DOCUMENT SECTION
# # # # # # #

The New Zealand judicial system is adversarial. This means the Judge relies on at least two parties presenting opposing submissions and, where appropriate, evidence.
Evidence is presented to the court when the parties do not agree on the facts relating to a proceeding. This can be done by a witness in person or by affidavit.
When a person is giving evidence, they are allowed to make a statement of fact only. They are not allowed to offer opinions about what decision should be made. The parties must make their closing submissions based on the evidence presented.
Affidavits are documents that contain information said to be true by the person who swears or affirms the affidavit. Affidavits are used to present evidence in written form.
An affidavit may be sworn (by taking an oath on a religious book) or affirmed (by making a statement that the contents are true, with no reference to religion).
The information below relates to the basic requirements of affidavits. The rules for making affidavits are found in rules 9.58 to 9.79 of the District Court Rules(external link)
Generally the following procedure will be adopted when filing and serving affidavits:
An affidavit should contain all the written evidence that you want to present. It should be written in the first person (for example, ‘I saw…’, ‘he said to me…’), and must state the full name, job and home address of the person making it. It must cover only matters that would be allowed if you were giving evidence at a trial and, if it is an affidavit in reply, it must be strictly in reply. If the affidavit includes unnecessary material, the court may refuse to read it and may order you to pay the costs caused by that affidavit.
If an affidavit refers to documents, then those documents must be attached and referred to as an exhibit (for example, ‘bank statement of plaintiff, dated 01/01/01, marked as EXHIBIT A’). The exhibit itself must be marked with the letter or number assigned to it in the affidavit (for example, the bank statement should be marked with an ‘A’).
For a document to be presented as an affidavit it must be sworn or affirmed by you in front of a person lawfully authorised to take oaths and declarations.
That person will then mark the exhibit with an exhibit note.
Before the document is sworn or affirmed you should check that you have included all the information you want to present as evidence, and that the information you have provided is ‘true and correct to the best of your knowledge and belief’. A document can be considered to be true and correct to the best of the author’s knowledge and belief if they have taken reasonable care to make sure that all the information contained in it is true, and there are no mistakes in the document.
Mistakes in affidavits are not easily fixed and you will usually need to file another affidavit that corrects the initial affidavit. If, after swearing an affidavit, you realise that it contains a mistake you should contact the court registrar. The court registrar will tell you if you need to file a second affidavit or if you can amend the initial affidavit by hand (in front of the person who took the affidavit – see below).
If the affidavit has more than one page, excluding the cover page, then you must initial every page that precedes the page that has been signed. Note that exhibits are attached after the signature page so should not be initialed.
You may wish to use the following template: District Court affidavit template [DOCX, 56 KB]
A document is not an affidavit until you have given an oath or affirmation verifying its contents. The oath or affirmation must be given in front of a person lawfully authorised to take oaths.

# # # # # # #

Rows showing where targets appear

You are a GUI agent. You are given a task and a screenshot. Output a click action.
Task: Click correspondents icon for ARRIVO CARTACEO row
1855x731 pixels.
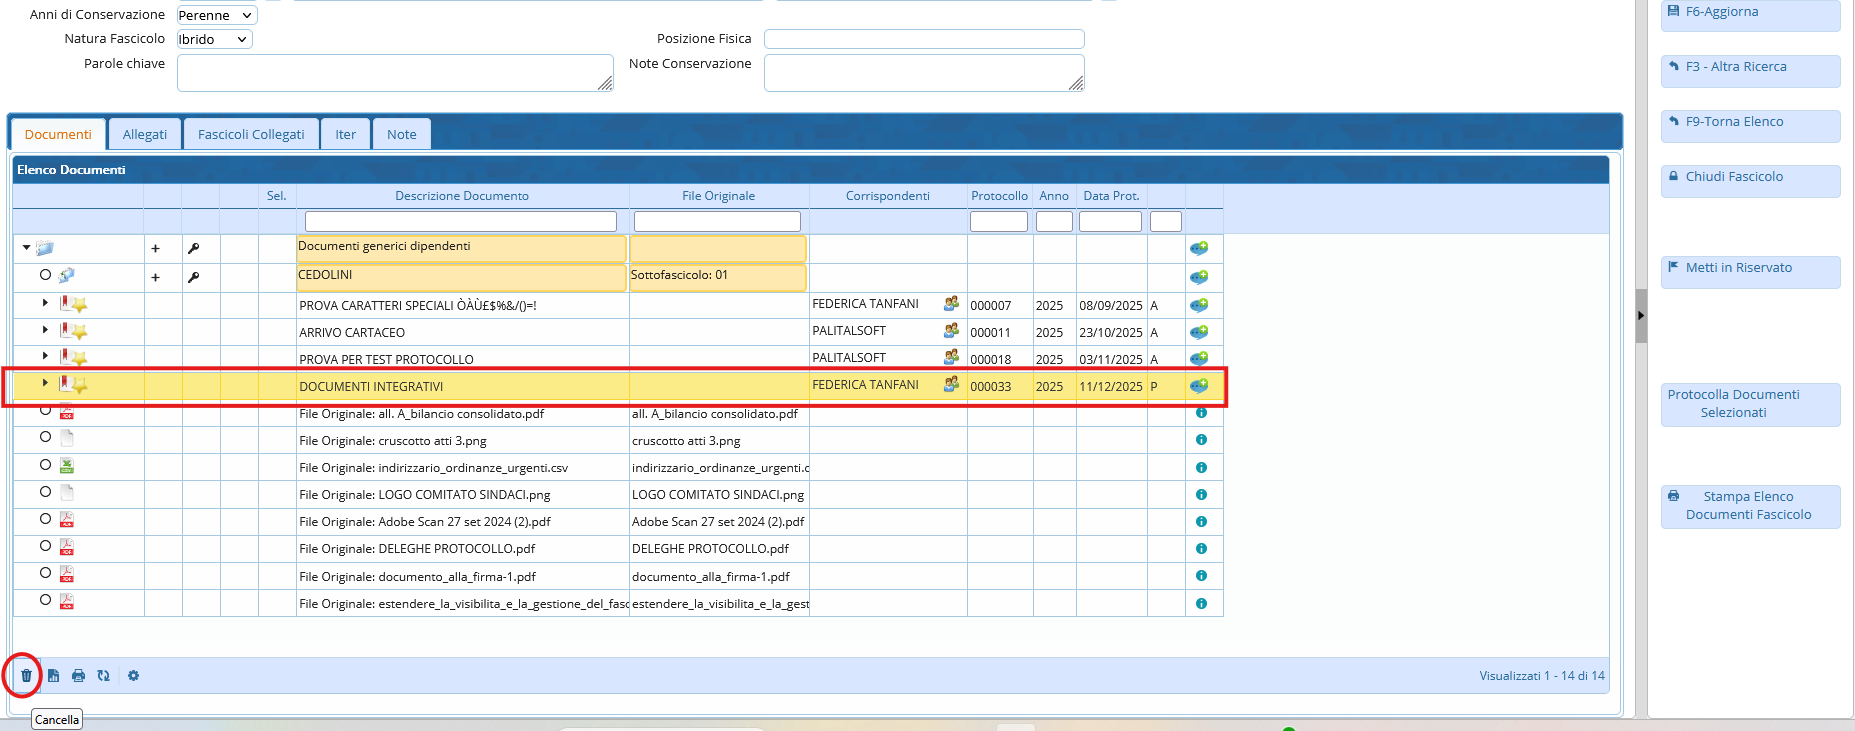951,330
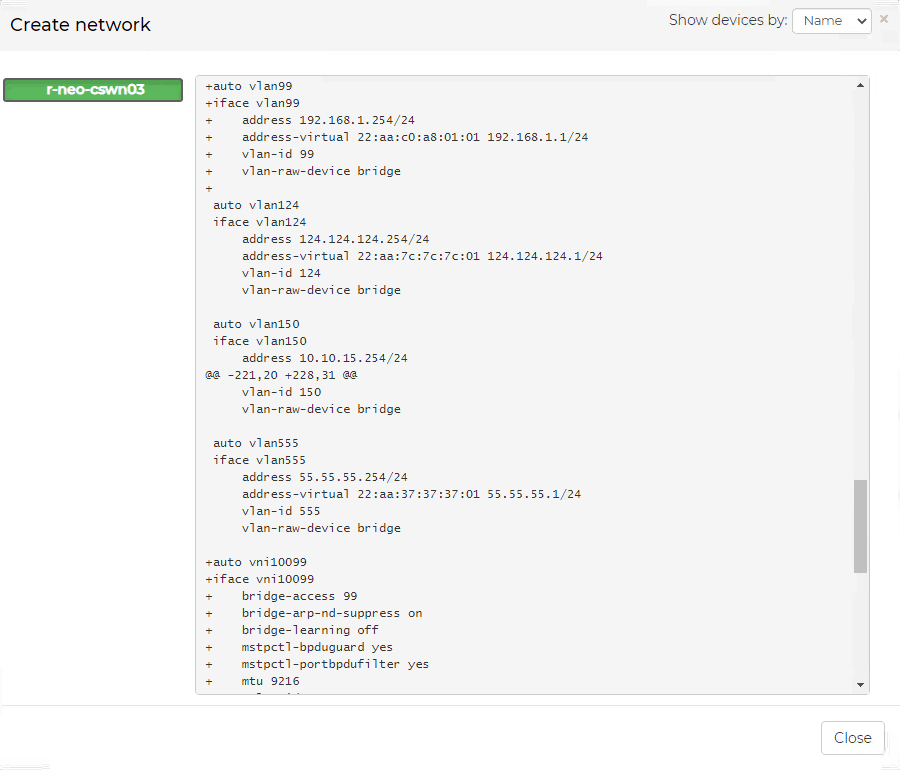Click the 'Create network' dialog title

point(80,25)
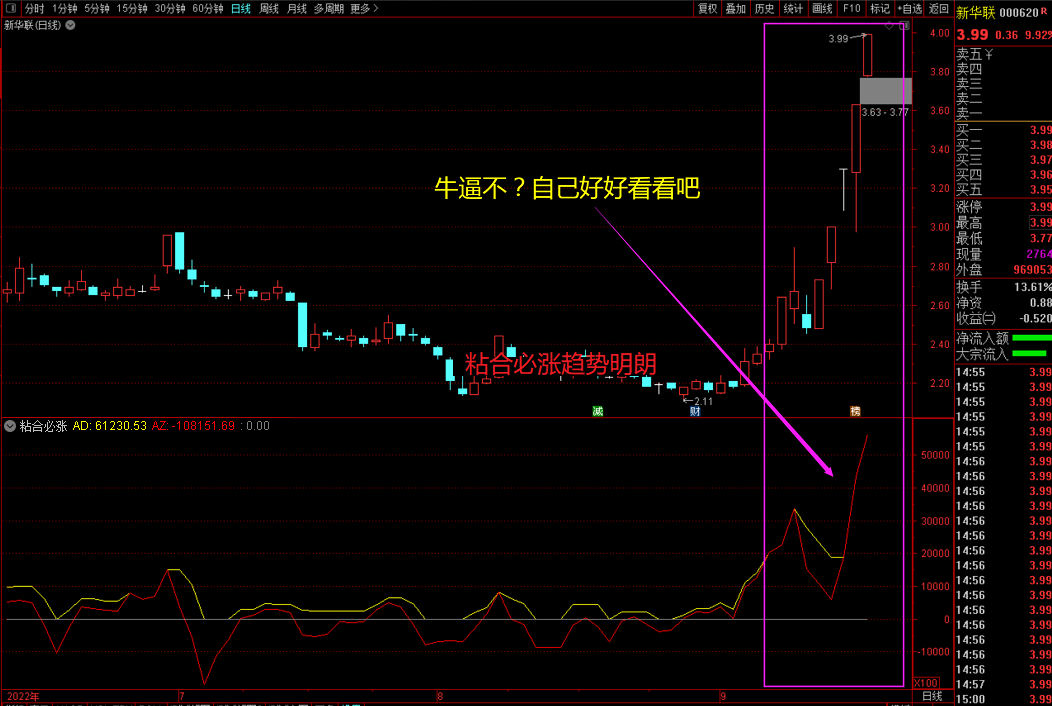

# # # # # # #

AIM OF THE TASK
Proceed with the text on New Zealand court affidavits from where it stops. The data has nothing to do with this.

OUTPUT BELOW
The following people are authorised to take oaths and affirmations on affidavits to be presented in the District Courts of New Zealand:
If an affidavit or affirmation is made outside New Zealand, then the affidavit or affirmation can be taken by:
Misleading justice is viewed seriously by the courts. Knowingly misleading justice can be considered a criminal offence punishable by imprisonment. Criminal legislation on offences for misleading justice can be found in sections 108 to 117 of the Crimes Act 1961(external link)
Witnesses can be summoned to give evidence orally, and be examined on that evidence, by parties to a proceeding.
This section outlines the basic principles and procedures for summoning and examining witnesses.
Rules on evidence procedure are found under part 9 of the District Court Rules(external link)
If you need a person to give evidence as a witness and you believe that person may not show up to give evidence, you can have a witness summons issued. A witness summons requires the person it is served on to come to court at a certain day and time so they can present evidence. They can’t leave the court until they are discharged or told by the court they no longer need to attend. A witness summons must be served on the witness personally.
A person who is summoned and fails to attend without lawful excuse may be fined up to $300.
If you want to issue a witness summons, use the witness summons template [DOCX, 17 KB]
If you call a witness you must pay the witness an allowance and travelling expenses according to the relevant scale in the Witnesses and Interpreters Fees Regulations 1974(external link)
The allowance and travelling expenses must be paid when the witness is served with the summons (see rule 9.44 of the District Court Rules(external link)).
A brief of evidence is a statement read in court by a witness. Only witnesses at a full trial will read a brief of evidence. After the witness has read their evidence they can be cross-examined (that is, questioned by the other party). After cross-examination the witness may be re-examined (that is, questioned by the party presenting the witness on matters raised in cross-examination).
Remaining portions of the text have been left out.